Civil conflict in Cameroon puts endangered chimpanzees in the crosshairs
Lazarus Nwobegai, who holds a government permit to harvest timber around Mount Cameroon National Park, knows perfectly well it’s illegal to hunt the chimpanzees and other threatened primates that live on the mountain’s slopes. But that, he says, isn’t enough of a deterrent for himself and his companions.
“We come across most of these primate species we are talking about and even hunt them,” Nwobegai says. “The paradox here is that wildlife officials and other security agencies that are supposed to prohibit us from hunting them are the ones who encourage us to hunt and give to them as bribes or sell to them to take home to their loved ones.”
More than a decade after Mount Cameroon and its surroundings were declared a protected area, the persistence of the attitudes described by Nwobegai sharply illustrate the challenges facing the park and its peripheries: the combined and growing pressures of armed conflict, population growth, agricultural incursions, weak governance, and steady demand for timber, bushmeat and other forest products.

An arc of biodiversity
At 4,100 meters (13,450 feet) above sea level, Mount Cameroon is the highest mountain in West and Central Africa. Rising from lowland rainforest at its foot to alpine grassland at its summit, the mountain is a unique biodiversity hotspot with many endemic flora and fauna.

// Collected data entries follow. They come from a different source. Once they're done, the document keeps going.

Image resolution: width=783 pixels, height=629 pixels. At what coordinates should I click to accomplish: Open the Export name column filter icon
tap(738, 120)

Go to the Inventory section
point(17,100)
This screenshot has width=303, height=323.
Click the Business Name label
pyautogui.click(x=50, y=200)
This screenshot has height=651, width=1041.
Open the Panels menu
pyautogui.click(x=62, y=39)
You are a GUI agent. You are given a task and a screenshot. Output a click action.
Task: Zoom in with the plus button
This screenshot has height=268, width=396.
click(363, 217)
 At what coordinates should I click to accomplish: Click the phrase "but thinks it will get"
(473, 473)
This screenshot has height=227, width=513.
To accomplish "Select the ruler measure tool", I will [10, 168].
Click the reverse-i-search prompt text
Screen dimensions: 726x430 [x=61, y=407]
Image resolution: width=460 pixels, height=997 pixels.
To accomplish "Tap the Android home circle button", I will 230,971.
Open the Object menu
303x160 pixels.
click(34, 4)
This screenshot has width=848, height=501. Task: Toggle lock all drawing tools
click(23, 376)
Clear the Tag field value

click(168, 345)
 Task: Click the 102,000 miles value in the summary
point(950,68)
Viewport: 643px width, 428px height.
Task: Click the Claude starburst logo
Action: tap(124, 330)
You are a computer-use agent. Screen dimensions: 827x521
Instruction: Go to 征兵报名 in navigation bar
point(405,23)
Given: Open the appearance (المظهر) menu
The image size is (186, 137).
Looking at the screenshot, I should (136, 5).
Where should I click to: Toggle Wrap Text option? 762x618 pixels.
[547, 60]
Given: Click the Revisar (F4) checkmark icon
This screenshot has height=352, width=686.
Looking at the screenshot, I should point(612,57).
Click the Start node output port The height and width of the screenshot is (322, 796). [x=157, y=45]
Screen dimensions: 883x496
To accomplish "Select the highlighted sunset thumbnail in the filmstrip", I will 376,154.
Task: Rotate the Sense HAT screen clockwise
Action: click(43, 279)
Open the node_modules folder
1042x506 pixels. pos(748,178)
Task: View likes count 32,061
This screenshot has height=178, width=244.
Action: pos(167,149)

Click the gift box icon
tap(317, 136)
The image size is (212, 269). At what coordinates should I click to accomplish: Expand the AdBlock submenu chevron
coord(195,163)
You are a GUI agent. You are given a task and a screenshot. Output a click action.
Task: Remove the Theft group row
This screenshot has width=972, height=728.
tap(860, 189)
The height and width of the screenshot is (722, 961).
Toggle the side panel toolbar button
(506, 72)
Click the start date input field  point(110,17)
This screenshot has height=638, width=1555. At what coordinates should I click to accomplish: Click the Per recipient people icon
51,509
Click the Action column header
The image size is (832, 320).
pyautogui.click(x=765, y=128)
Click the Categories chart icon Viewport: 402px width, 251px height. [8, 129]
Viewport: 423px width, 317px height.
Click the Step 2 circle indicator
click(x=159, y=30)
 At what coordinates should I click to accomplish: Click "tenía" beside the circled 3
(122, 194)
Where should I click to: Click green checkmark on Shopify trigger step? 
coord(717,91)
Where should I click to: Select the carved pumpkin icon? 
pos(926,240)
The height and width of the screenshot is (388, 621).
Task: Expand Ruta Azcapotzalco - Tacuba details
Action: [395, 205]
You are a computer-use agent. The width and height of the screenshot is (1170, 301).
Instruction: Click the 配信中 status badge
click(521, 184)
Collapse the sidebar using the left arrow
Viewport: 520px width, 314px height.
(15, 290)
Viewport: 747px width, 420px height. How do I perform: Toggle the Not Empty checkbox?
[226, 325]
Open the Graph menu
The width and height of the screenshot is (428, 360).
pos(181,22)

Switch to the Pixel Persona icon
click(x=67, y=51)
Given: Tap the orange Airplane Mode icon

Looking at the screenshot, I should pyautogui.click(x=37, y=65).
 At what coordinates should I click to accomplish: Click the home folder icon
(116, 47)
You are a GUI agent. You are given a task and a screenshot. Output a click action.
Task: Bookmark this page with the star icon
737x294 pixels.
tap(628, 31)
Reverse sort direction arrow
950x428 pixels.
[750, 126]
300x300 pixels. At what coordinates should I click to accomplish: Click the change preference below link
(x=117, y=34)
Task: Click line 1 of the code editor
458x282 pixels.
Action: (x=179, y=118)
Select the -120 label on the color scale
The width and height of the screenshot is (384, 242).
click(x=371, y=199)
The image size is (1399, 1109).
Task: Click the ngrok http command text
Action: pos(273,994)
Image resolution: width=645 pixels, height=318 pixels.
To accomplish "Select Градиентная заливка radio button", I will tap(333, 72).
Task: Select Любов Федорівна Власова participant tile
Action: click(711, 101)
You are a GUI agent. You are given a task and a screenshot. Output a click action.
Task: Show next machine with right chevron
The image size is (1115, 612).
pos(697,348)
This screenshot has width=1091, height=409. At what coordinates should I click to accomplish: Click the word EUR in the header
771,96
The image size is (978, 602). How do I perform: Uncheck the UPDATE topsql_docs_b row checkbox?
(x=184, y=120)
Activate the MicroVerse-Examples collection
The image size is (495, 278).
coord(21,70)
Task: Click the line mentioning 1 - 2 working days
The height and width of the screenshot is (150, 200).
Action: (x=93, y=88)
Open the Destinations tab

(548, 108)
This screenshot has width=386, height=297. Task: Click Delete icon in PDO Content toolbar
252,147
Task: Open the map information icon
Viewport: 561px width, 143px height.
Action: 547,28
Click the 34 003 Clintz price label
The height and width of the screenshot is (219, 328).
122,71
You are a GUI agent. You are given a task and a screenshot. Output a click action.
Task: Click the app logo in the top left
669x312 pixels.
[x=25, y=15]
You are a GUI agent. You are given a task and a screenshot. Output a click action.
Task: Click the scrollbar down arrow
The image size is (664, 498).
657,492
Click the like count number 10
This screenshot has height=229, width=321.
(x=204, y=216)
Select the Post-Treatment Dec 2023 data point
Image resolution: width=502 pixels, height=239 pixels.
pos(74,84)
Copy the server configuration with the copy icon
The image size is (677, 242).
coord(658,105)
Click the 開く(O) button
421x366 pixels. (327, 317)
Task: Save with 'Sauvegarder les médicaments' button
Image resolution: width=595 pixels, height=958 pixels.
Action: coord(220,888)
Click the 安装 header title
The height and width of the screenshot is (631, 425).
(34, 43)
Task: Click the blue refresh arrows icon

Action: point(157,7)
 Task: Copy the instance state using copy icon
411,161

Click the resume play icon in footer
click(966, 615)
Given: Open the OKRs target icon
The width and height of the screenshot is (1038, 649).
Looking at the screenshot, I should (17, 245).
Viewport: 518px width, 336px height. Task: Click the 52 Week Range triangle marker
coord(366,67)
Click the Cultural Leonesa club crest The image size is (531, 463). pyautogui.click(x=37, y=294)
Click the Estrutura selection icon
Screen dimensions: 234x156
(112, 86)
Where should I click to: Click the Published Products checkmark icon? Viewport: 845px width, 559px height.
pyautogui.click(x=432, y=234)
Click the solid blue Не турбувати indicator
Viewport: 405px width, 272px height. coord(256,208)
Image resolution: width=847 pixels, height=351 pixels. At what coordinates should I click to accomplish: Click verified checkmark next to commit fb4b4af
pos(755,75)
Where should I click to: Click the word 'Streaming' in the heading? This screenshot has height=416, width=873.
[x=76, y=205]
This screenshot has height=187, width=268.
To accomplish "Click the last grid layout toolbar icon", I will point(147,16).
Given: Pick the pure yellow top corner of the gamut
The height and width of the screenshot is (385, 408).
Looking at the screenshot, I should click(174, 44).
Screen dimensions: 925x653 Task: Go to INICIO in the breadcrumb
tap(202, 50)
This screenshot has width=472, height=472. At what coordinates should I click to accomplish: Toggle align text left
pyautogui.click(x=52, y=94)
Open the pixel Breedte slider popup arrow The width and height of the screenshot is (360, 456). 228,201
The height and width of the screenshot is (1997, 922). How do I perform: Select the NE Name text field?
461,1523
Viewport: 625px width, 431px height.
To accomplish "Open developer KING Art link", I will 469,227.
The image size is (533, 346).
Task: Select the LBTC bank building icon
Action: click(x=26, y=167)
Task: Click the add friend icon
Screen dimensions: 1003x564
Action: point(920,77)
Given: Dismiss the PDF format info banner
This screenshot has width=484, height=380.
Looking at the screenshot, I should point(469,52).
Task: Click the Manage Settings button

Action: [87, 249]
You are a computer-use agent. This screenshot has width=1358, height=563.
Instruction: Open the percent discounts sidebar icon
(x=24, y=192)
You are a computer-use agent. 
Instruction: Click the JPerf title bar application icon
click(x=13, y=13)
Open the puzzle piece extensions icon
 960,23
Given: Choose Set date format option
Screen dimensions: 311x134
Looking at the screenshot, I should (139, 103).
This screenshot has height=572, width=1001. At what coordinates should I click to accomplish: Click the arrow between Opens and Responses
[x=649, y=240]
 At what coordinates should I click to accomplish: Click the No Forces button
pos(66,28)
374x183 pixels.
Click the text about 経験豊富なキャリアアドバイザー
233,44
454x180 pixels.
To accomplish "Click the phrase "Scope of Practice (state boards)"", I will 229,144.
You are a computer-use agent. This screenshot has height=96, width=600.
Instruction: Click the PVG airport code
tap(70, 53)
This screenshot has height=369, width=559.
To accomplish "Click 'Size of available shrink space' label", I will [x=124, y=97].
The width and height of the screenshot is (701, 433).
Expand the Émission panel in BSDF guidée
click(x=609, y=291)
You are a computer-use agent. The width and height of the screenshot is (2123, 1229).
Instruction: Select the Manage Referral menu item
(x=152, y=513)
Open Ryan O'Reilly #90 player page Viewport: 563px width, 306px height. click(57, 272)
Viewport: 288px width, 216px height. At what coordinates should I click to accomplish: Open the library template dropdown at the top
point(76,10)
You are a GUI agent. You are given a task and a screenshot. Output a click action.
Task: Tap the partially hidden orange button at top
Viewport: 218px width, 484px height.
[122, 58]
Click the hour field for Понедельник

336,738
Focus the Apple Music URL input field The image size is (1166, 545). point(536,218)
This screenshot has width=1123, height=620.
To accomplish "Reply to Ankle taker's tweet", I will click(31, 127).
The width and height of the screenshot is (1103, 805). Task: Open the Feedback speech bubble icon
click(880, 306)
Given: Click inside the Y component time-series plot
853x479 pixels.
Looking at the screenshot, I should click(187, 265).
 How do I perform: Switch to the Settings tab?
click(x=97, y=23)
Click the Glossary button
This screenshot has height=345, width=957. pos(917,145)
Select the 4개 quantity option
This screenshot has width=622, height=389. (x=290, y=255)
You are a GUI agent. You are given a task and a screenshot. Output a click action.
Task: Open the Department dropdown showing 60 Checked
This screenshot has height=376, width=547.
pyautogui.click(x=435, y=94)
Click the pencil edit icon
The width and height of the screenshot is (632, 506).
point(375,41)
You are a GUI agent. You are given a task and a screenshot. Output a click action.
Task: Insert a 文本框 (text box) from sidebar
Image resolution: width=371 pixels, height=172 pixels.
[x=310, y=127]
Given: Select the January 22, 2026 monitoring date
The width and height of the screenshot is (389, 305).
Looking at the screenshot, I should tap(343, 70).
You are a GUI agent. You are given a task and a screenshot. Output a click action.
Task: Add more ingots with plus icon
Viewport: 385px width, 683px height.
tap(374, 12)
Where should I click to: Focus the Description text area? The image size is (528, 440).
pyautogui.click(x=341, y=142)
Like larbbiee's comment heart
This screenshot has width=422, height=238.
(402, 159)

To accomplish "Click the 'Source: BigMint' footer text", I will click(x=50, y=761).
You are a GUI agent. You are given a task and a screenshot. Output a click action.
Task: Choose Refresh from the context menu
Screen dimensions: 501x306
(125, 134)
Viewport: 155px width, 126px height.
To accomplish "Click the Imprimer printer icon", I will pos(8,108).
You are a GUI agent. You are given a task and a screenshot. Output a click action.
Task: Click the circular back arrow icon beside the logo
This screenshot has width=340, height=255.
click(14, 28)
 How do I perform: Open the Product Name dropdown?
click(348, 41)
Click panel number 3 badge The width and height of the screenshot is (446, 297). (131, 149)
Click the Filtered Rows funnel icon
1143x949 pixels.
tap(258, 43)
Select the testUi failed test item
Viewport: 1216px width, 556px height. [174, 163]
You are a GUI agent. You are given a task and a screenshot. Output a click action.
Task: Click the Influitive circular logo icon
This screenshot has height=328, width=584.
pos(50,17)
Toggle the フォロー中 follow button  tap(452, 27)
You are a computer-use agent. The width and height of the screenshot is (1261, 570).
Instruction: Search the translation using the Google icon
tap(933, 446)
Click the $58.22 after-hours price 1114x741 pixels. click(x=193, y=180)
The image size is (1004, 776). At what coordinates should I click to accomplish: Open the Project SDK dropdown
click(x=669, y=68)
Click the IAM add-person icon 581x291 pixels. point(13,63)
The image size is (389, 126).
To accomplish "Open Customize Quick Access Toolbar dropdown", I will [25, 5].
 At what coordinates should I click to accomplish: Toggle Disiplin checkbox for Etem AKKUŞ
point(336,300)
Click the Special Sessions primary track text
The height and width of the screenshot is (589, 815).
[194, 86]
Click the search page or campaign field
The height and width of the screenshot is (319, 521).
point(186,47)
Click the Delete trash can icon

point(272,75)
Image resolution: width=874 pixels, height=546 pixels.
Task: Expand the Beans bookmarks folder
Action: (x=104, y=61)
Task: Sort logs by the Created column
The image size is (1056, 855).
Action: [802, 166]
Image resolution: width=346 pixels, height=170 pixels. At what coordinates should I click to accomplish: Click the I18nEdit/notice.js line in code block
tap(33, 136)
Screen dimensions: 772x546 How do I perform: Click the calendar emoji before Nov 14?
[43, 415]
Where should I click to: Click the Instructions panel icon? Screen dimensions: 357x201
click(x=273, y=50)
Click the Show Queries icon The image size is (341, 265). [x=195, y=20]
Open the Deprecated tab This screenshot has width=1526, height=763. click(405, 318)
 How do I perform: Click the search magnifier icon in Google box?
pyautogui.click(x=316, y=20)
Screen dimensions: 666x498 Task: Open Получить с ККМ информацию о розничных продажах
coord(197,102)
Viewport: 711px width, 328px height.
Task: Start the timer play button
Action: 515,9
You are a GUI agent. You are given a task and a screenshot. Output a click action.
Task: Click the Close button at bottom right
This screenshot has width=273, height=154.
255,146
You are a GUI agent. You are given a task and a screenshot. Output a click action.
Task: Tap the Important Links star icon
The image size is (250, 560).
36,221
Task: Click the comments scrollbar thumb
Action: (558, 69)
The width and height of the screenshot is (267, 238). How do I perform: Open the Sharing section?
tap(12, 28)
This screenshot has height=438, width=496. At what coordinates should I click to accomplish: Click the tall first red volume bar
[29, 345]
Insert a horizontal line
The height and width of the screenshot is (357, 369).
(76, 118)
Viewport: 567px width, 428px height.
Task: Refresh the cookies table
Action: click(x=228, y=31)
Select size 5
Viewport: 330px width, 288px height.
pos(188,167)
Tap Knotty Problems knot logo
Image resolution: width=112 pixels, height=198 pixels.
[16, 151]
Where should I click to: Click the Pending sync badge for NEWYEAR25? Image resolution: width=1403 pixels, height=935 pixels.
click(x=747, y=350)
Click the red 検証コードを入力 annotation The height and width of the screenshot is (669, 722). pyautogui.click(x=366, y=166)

It also hosts endangered and threatened primates, including Nigeria-Cameroon chimpanzees (Pan troglodytes ellioti), drills (Mandrillus leucophaeus) and Preuss’s guenon (Allochrocebus preussi preussi), as well as other large animals including forest elephants (Loxodonta cyclotis) and several varieties of duikers.
With the creation of Mount Cameroon National Park in 2009, 58,178 hectares (143,761 acres) of the mountain and its surroundings gained formal protection. In addition, multiple neighboring forests share some degree of protection, including the Southern Bakundo, Monono and Bomboko forests reserves, and three community forests bordering the park: Etinde, Bakingili and Woteva.
The park’s 2015-2019 management plan says that “by 2025, the Mt. Cameroon National Park ecosystem, biodiversity, environmental services and its integrity will be managed effectively with the participation of all stakeholders and will be recognized as a worldwide ecotourism destination.”
With that goal just a few years away, park authorities can count a few successes. Thomas Esoka , the park’s biomonitoring and research officer, says government pressure on illegal hunting has led to an increase in the area’s chimpanzee population. According to Esoka, there are now close to 1,000 chimpanzees in the Buea and West Coast clusters, at the park’s southern and eastern ends. Elsewhere in the park, however, numbers are uncertain. “Unfortunately, there are no figures for the Muyuka and Bomboko clusters where conflict has led to the halting of activities for about five years now,” Esoka says. Read More...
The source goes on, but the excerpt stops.